Peter Lyon writes New Zealand has endured through more than a decade of zombie economies. Image / 123rf
Opinion
COMMENT;
The Reserve Bank is driving down interest rates to record lows to get us to borrow and spend more to pump up the economy. I sometimes feel like an economic pariah but does anyone else find this bizarre given the huge mountain of private debt we are already have?We are being encouraged to take on more debt to "save" the economy. The Emperor has no clothes.
What is happening, both here and abroad, is the death throes of an economic orthodoxy that has dominated global thinking since the 1970s. It's called monetarism, though it's a bastardised version.

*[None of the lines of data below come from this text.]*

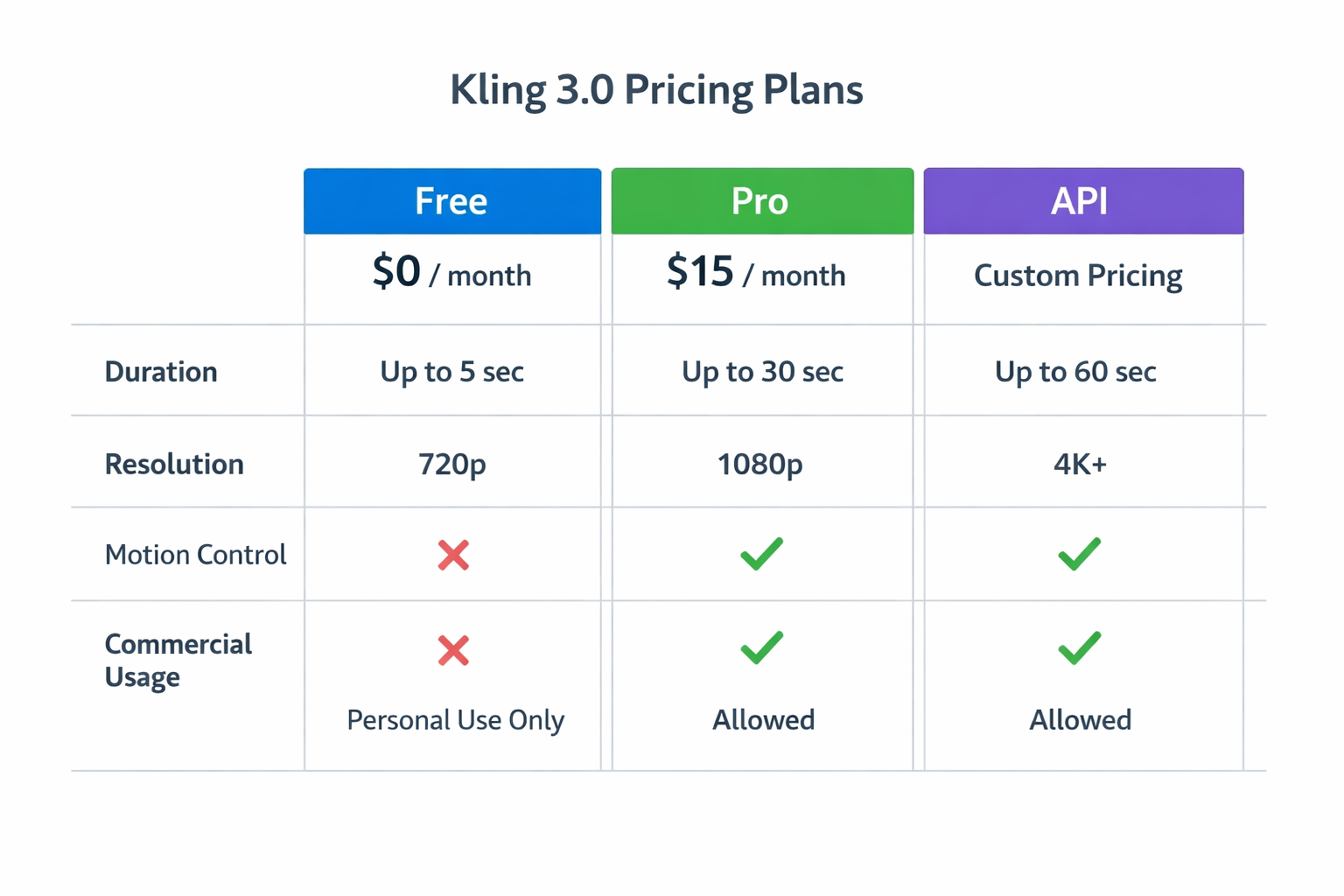Click the Duration row label

pos(161,372)
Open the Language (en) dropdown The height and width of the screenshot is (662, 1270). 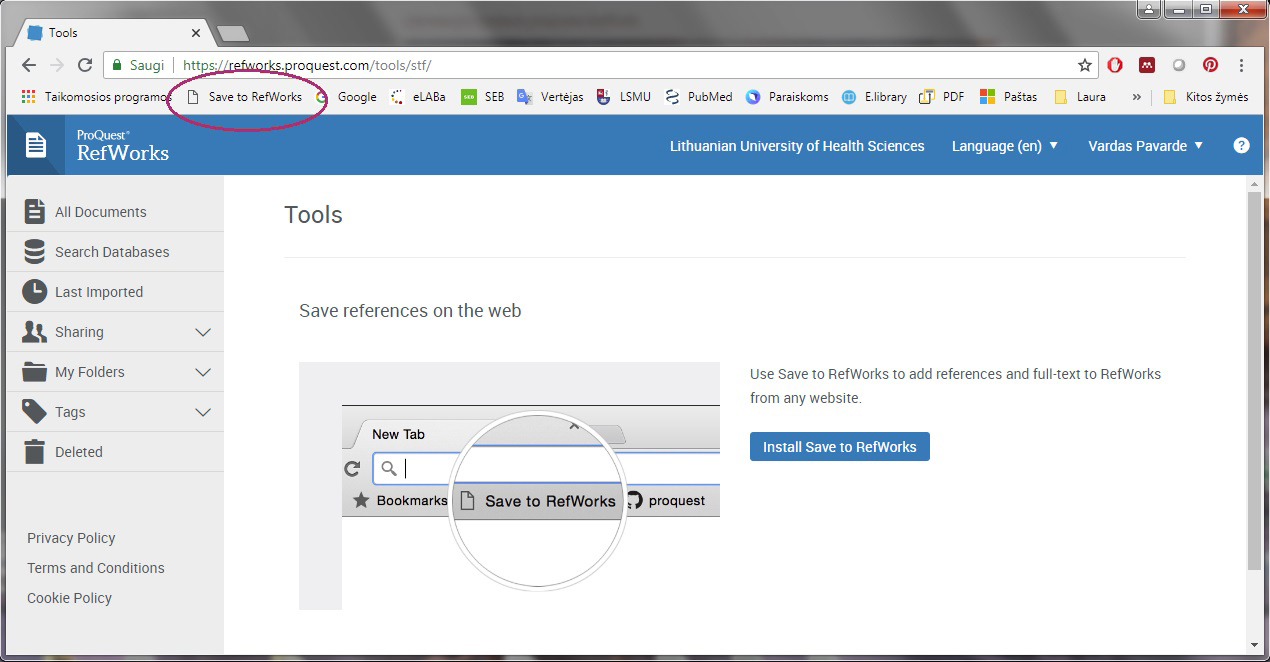click(x=1004, y=146)
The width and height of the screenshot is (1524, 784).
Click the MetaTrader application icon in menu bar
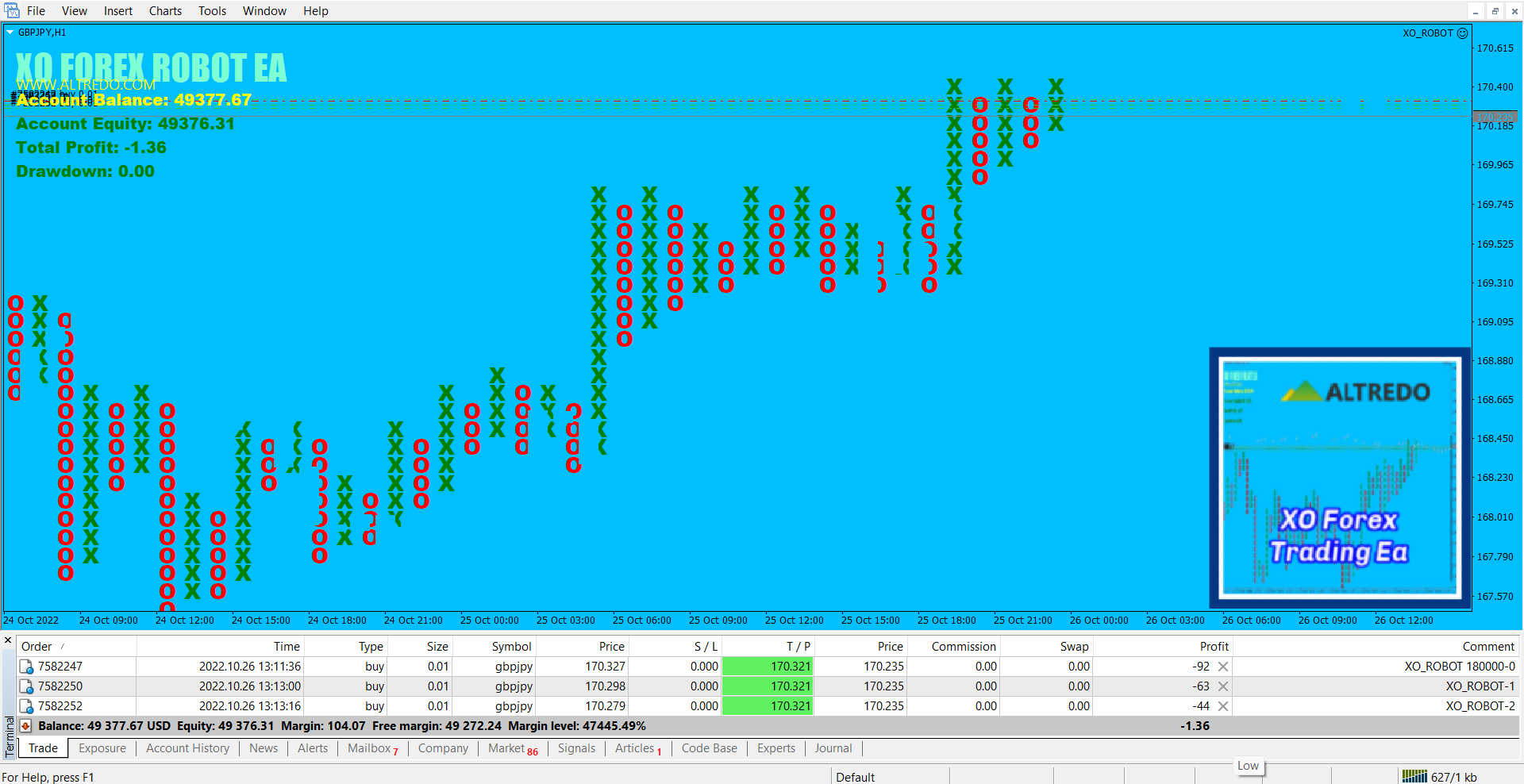click(12, 10)
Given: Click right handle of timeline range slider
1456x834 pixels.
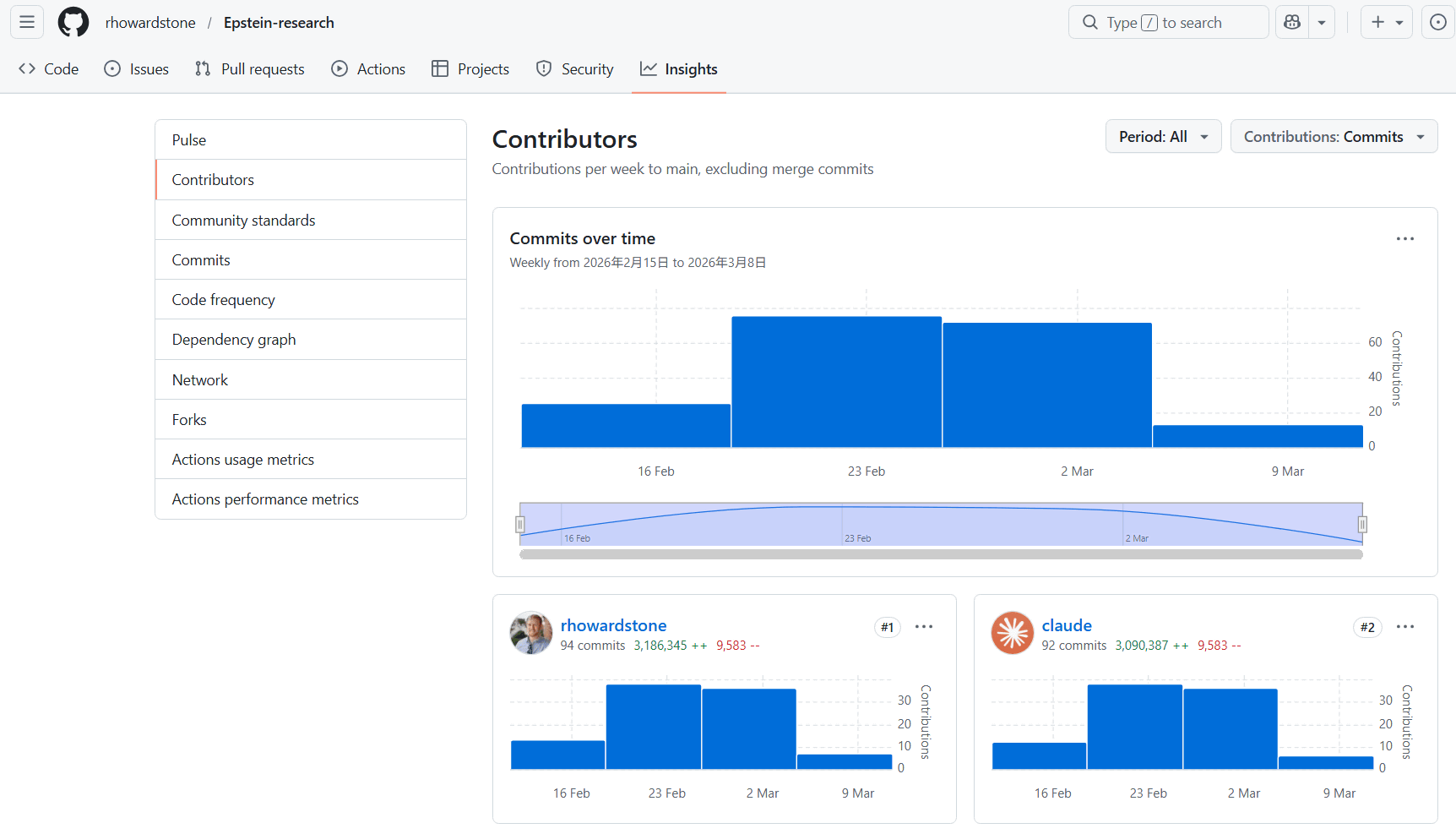Looking at the screenshot, I should pyautogui.click(x=1362, y=525).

Free markets, deregulation, privatisation, globalisation and anti-inflation monetarism were the hall marks of this ideology. The ideology actually collapsed in 2008 but many economies managed to sail on. This was because central banks pumped up their economies' corpses with easy money, ultra-low interest rates and more private debt. We have had more than a decade of zombie economies as a result.
Ultra-low interest rates and easy money drive up the prices of assets such as property and shares. This favours the wealthy and privileged but is a recipe for economic and political polarisation and disintegration.
In New Zealand, our version of zombie economics has been a debt-fuelled asset bubble in real estate and shares. The main driver of our housing market has been huge debt levels rather than migration or income growth or supply issues. There is no actual housing shortage in Whanganui or West Coast or Dunedin despite recent price inflation. It's just the banks mopping up. Real median wages have largely stagnated and there has been little new industrial development. Record migration has pumped up headline GDP figures in recent years but most people are little better off in their real incomes.
Yet, consumer inflation has been minimal. Inflation rates have remained at the lower band of the Reserve Bank's target of 1 to 3 per cent despite ultra-low interest rates.
This is hardly surprising. The prices of tradeables has largely stagnated. Tradeables are items that are traded internationally such as electronics, consumer durables and commodities such as milk powder, coffee and oil. New Zealand is a very open economy. The world economy has witnessed an unprecedented increase in output as countries such as India and China and Brazil mobilise their resources to make more stuff to sell on world markets. So overall consumer price inflation has been negligible. But stuff that is not traded internationally such as housing, rates and electricity has skyrocketed in price. Headline inflation appears non existent but people are paying more for certain essentials.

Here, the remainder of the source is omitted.